Ces résultats sont estimés avec plus de précision lorsqu’on tient compte de l’information génétique des arbres et des arbustes.

«Nous n’avons d’ailleurs pas trouvé de grandes différences génétiques chez les individus d’une même espèce entre les deux régions, précise Simon Joly. Chez les arbres, les gènes circulent assez rapidement avec le pollen, alors certains individus du Massachusetts pouvaient être plus près génétiquement d’individus du Québec que d’autres du Massachusetts.»
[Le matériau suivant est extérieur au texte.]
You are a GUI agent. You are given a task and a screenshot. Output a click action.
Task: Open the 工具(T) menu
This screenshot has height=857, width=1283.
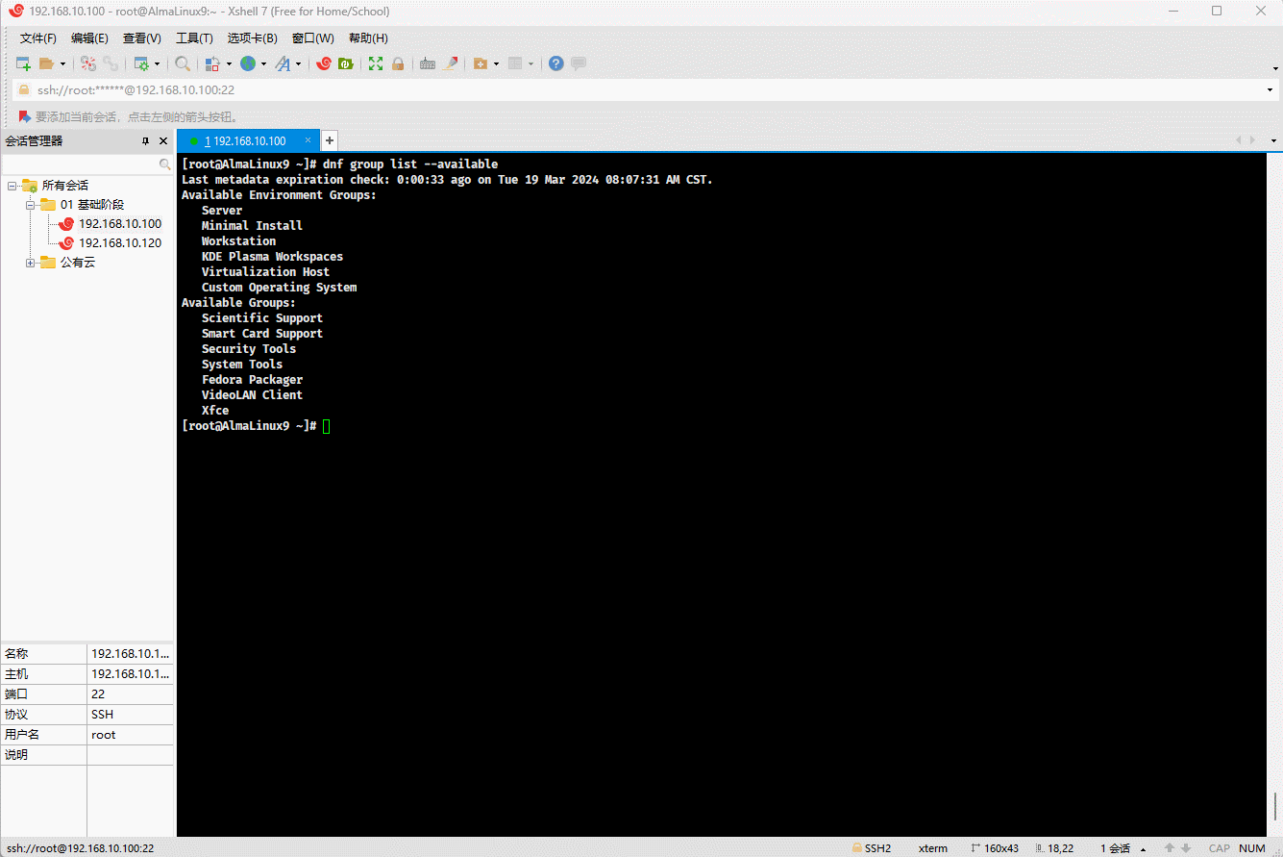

Même s’il demeure ardu de prédire à quoi ressembleront nos printemps avec les changements climatiques, cette étude illustre que les plantes réagiront fortement aux altérations du climat et que la génétique a un rôle à jouer dans leur capacité à faire face aux modifications du climat.

Quels arbres s’adapteront le mieux?

Ces résultats permettent d'envisager une foule de possibilités pour de nouvelles études.

«On en apprendra certainement plus en considérant la génétique dans de prochaines recherches pour déterminer, par exemple, quels individus au sein des espèces sont mieux prédisposés à faire face aux changements climatiques, indique Simon Joly. Ainsi, des plantes pourraient avoir le potentiel pour s’adapter à ce qui s’en vient. Mais cela dépendra tout de même de l’amplitude des changements climatiques qu’on vivra, ce qui reste pour l’instant inconnu.»

Le chercheur se questionne aussi sur la réaction de tout l’écosystème à l’augmentation de la température, comme les insectes qui se nourrissent de feuilles. «Réagiront-ils de la même façon que les arbres? C’est ce type de question très complexe que les gens commencent à se poser et sur lequel il faudra se pencher en collaborant avec des chercheurs de différentes disciplines.»

  • Une fois recueillies, les branches ont été gardées au froid et amenées à l’arborétum Arnold de Harvard, dans des chambres de croissance où la température et la longueur des jours sont contrôlées.